Causes of negligence by the patients: They are:

(I) PHYSICIAN RELATED:

  • Breakdown in physician-patient relationship; or utter disregard for the life and safety of the patient (poor and ineffective communication with the patient and his relatives).
  • Rude behaviour of the physician.
  • Less frequent house calls.
  • Complex invasive procedures for diagnosis and treatment with resulting death or disability.

(II) PATIENT RELATED:

  • Unrealistic expectations of cure.
  • Poor compliance with medical recommendations.
  • Frequent self-destructive behavior (heavy smoking, drinking, use of drugs, poor dietary management).
  • Increasing awareness of rights.
  • Comments on the treatment by another doctor.
  • Lack of consent.
  • Lack of documentation, such as provisional diagnosis, relevant findings, etc.
  • Not taking second opinion whenever there is a problem and not informing relatives if patient is serious.
  • Mis-perception of physician’s role in the society, or his affluence.

(III) MEDIA RELATED: Biased publicity of negligent suits and the size of awards.

(IV) ATTORNEY RELATED:

  • Lack of experience.
  • Monetary considerations.

(V) ECONOMIC:

  • Increased cost of medical care.
  • Payment by insurance companies.

(VI) SOCIAL:

  • Mobile population.
  • Consumers rights.
  • General increase in litigation.

Defensive medicine: Defensive medicine is ordering every test or X-ray on a patient to have a good background of hard data, and avoiding using a potentially risky treatment which may offer much benefit to the patient. This may lead to withholding of beneficial treatment to the majority of patients because of a statistical risk to the minority. The physician must not practice ‘defense by denial”, and claim that the patient is not his, which becomes abandonment.

PREVENTION:

(1) Establish good rapport with the patient, also with patient’s families, with fellow physicians and with nursing and paramedical personnel, who may commit errors. The patient should be told of everything. Complications should be spotted out and treated.

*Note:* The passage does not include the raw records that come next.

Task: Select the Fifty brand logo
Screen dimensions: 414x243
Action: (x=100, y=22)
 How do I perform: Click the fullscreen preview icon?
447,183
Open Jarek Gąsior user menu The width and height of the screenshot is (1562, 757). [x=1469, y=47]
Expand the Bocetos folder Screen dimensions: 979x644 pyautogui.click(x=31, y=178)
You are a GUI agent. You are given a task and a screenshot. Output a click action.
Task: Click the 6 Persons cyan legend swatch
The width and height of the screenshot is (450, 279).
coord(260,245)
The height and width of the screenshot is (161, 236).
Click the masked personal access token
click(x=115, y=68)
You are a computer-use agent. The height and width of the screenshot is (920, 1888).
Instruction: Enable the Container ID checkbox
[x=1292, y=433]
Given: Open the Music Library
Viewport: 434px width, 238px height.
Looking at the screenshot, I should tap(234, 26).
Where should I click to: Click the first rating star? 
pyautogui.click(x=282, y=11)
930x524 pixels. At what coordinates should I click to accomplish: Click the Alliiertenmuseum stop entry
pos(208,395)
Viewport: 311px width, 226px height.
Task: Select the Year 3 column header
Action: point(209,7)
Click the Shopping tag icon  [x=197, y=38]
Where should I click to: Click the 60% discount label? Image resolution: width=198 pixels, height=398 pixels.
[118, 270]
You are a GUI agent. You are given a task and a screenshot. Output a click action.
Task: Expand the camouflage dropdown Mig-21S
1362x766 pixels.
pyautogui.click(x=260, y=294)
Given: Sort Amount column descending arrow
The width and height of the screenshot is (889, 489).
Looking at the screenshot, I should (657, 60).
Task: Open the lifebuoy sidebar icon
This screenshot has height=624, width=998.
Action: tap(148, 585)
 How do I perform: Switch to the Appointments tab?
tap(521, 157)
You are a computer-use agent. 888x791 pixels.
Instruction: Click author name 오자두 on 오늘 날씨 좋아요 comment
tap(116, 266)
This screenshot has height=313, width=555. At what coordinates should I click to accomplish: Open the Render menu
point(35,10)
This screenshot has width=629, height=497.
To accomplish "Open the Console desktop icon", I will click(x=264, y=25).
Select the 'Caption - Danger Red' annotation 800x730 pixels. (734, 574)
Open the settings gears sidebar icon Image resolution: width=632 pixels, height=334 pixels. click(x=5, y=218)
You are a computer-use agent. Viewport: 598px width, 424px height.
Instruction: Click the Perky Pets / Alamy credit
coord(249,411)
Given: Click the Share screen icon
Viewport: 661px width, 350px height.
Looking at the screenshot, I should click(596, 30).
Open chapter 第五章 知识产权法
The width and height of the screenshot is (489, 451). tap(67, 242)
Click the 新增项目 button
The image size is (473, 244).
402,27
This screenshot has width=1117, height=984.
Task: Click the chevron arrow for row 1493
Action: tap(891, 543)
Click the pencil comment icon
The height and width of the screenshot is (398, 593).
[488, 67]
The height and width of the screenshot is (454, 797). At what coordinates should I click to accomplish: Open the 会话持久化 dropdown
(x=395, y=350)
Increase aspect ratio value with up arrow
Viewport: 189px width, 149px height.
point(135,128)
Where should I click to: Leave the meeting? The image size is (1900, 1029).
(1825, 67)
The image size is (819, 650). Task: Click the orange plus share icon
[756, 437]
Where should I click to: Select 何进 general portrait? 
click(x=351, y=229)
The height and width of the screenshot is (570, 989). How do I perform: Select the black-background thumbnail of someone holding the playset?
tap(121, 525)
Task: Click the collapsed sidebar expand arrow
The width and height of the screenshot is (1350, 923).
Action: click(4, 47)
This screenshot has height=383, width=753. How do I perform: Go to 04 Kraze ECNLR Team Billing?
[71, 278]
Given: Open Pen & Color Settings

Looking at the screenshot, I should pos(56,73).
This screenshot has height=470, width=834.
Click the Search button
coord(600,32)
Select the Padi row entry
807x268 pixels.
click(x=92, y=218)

(2) Rationale: The doctor should use all available and relevant information to make diagnosis and formulate the treatment (history, physical examination, laboratory tests, X-rays, etc.). An error in judgement is not negligence. Seek consultation where appropriate.

(3) Maintain complete accurate, legible medical records. Records are the most important evidence (diagnostic and therapeutic).

(4) Obtain informed consent of the patient. Do not criticise any member of the treatment team in front of the patient. Do not criticise another physician.

(5) Establish hospital injury prevention programme. If an untoward result occurs, explain to the patient and treat it. Transfer the patient if the facility is incapable or inadequate to handle his problem. If a patient suffers damage due to negligence, it is better to compensate the patient.

(6) Respect: An attitude of care and concern, a relationship that suggests thoughtful professionalism and a humanistic approach many times solves problems. Treat the patient as the physician would wish himself or a member of his family to be treated.

(7) Risks: Inform the patient of all side-effects and anticipated risks. Risks must be identified carefully, controlled and managed to prevent injury to patients, i.e. good, desirable and achievable “patient care”. The patient and his family should be told of the possible outcome of the treatment, available alternatives, and the result to be anticipated if nothing is done.

(8) Maintain good records on accidents, suicides, medication errors, or problems.

(9) Continuing education of physicians.

(10) Participation in medico-legal seminars.